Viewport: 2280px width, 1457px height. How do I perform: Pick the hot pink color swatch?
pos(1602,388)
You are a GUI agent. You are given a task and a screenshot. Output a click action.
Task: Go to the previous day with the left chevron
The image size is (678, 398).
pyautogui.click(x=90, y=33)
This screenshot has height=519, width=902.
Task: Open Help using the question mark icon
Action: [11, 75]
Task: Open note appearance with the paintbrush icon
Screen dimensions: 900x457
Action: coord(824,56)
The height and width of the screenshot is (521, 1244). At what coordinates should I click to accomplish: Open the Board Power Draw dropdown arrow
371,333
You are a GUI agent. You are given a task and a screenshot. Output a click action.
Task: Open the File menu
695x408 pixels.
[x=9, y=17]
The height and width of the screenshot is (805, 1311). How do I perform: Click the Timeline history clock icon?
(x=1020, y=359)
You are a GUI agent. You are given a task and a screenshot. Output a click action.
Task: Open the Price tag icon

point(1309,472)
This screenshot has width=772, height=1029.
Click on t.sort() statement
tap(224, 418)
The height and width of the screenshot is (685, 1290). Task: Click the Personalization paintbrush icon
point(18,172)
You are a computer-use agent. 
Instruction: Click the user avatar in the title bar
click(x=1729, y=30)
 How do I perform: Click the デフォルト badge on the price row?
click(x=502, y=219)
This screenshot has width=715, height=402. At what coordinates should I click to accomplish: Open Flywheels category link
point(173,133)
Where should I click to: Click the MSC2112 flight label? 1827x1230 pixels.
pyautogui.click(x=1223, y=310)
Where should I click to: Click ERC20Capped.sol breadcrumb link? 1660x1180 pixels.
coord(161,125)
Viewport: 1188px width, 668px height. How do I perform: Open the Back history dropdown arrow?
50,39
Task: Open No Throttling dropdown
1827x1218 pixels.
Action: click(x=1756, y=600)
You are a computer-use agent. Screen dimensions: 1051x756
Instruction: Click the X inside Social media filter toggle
___
EXERCISE DIRECTIONS — All of the material must be reproduced exactly.

WORKED SOLUTION —
Viewport: 2280px width, 1457px height. How do I perform: Pick the hot pink color swatch?
pos(1602,388)
You are a GUI agent. You are given a task and a screenshot. Output a click action.
Task: Go to the previous day with the left chevron
The image size is (678, 398).
pyautogui.click(x=90, y=33)
This screenshot has height=519, width=902.
Task: Open Help using the question mark icon
Action: [11, 75]
Task: Open note appearance with the paintbrush icon
Screen dimensions: 900x457
Action: coord(824,56)
The height and width of the screenshot is (521, 1244). At what coordinates should I click to accomplish: Open the Board Power Draw dropdown arrow
371,333
You are a GUI agent. You are given a task and a screenshot. Output a click action.
Task: Open the File menu
695x408 pixels.
[x=9, y=17]
The height and width of the screenshot is (805, 1311). How do I perform: Click the Timeline history clock icon?
(x=1020, y=359)
You are a GUI agent. You are given a task and a screenshot. Output a click action.
Task: Open the Price tag icon

point(1309,472)
This screenshot has width=772, height=1029.
Click on t.sort() statement
tap(224, 418)
The height and width of the screenshot is (685, 1290). Task: Click the Personalization paintbrush icon
point(18,172)
You are a computer-use agent. 
Instruction: Click the user avatar in the title bar
click(x=1729, y=30)
 How do I perform: Click the デフォルト badge on the price row?
click(x=502, y=219)
This screenshot has width=715, height=402. At what coordinates should I click to accomplish: Open Flywheels category link
point(173,133)
Where should I click to: Click the MSC2112 flight label? 1827x1230 pixels.
pyautogui.click(x=1223, y=310)
Where should I click to: Click ERC20Capped.sol breadcrumb link? 1660x1180 pixels.
coord(161,125)
Viewport: 1188px width, 668px height. How do I perform: Open the Back history dropdown arrow?
50,39
Task: Open No Throttling dropdown
1827x1218 pixels.
Action: click(x=1756, y=600)
You are a computer-use agent. Screen dimensions: 1051x756
Instruction: Click the X inside Social media filter toggle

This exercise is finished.